Common HPC compilers

Table of Contents

Role of Compilers in HPC

High-performance computing depends heavily on compilers. The same source code can run several times faster (or slower) depending on:

Which compiler you use
Which version you use
Which options you pass (covered in the “Compiler optimization flags” chapter)

“Common HPC compilers” are those that are widely available on clusters, tested with scientific codes, and provide good performance on HPC hardware.

This chapter focuses on:

What makes a compiler “HPC‑oriented”
The main compiler families you’ll encounter
How they are typically used on HPC systems
How to think about choosing between them

Details of each specific compiler family (GCC, Intel oneAPI, LLVM) come in the next subchapters; here we compare them at a higher level.

What Makes a Compiler Suitable for HPC

HPC compilers are not just “C/C++/Fortran translators.” They usually provide:

Aggressive optimization capabilities

Vectorization (SIMD) for CPUs and, sometimes, GPUs
Loop transformations for better cache and memory use
Interprocedural optimization (across multiple source files)

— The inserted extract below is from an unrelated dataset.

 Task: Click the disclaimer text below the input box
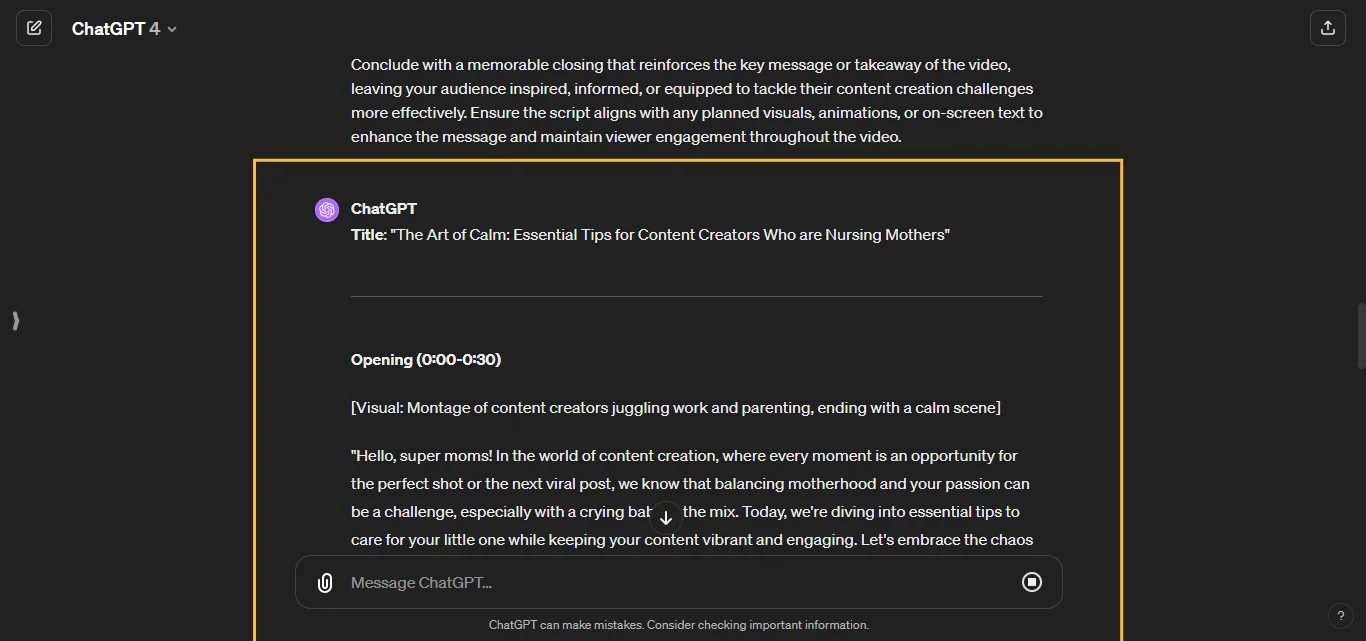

Support for HPC languages and standards

C, C++, Fortran (often multiple Fortran standards)
Parallel programming models: OpenMP, MPI (via libraries), CUDA/HIP/OpenACC support depending on the vendor

Good diagnostics and tooling

Clear warnings and errors, sometimes static analysis features
Integration with debuggers and profilers used on clusters

Architecture-specific tuning

CPU microarchitecture flags (e.g. AVX2, AVX‑512, ARM SVE)
Vendor‑specific math libraries and runtime optimizations

Stability and long‑term support

Many scientific codes are large and old; HPC compilers must be robust on a wide range of legacy and modern codes.

The Main Families of HPC Compilers

Most HPC systems will offer multiple compilers side by side. The most common families are:

GCC (GNU Compiler Collection)
Intel oneAPI compilers
LLVM-based compilers (e.g. Clang/Flang, AOCC, NVHPC front‑ends)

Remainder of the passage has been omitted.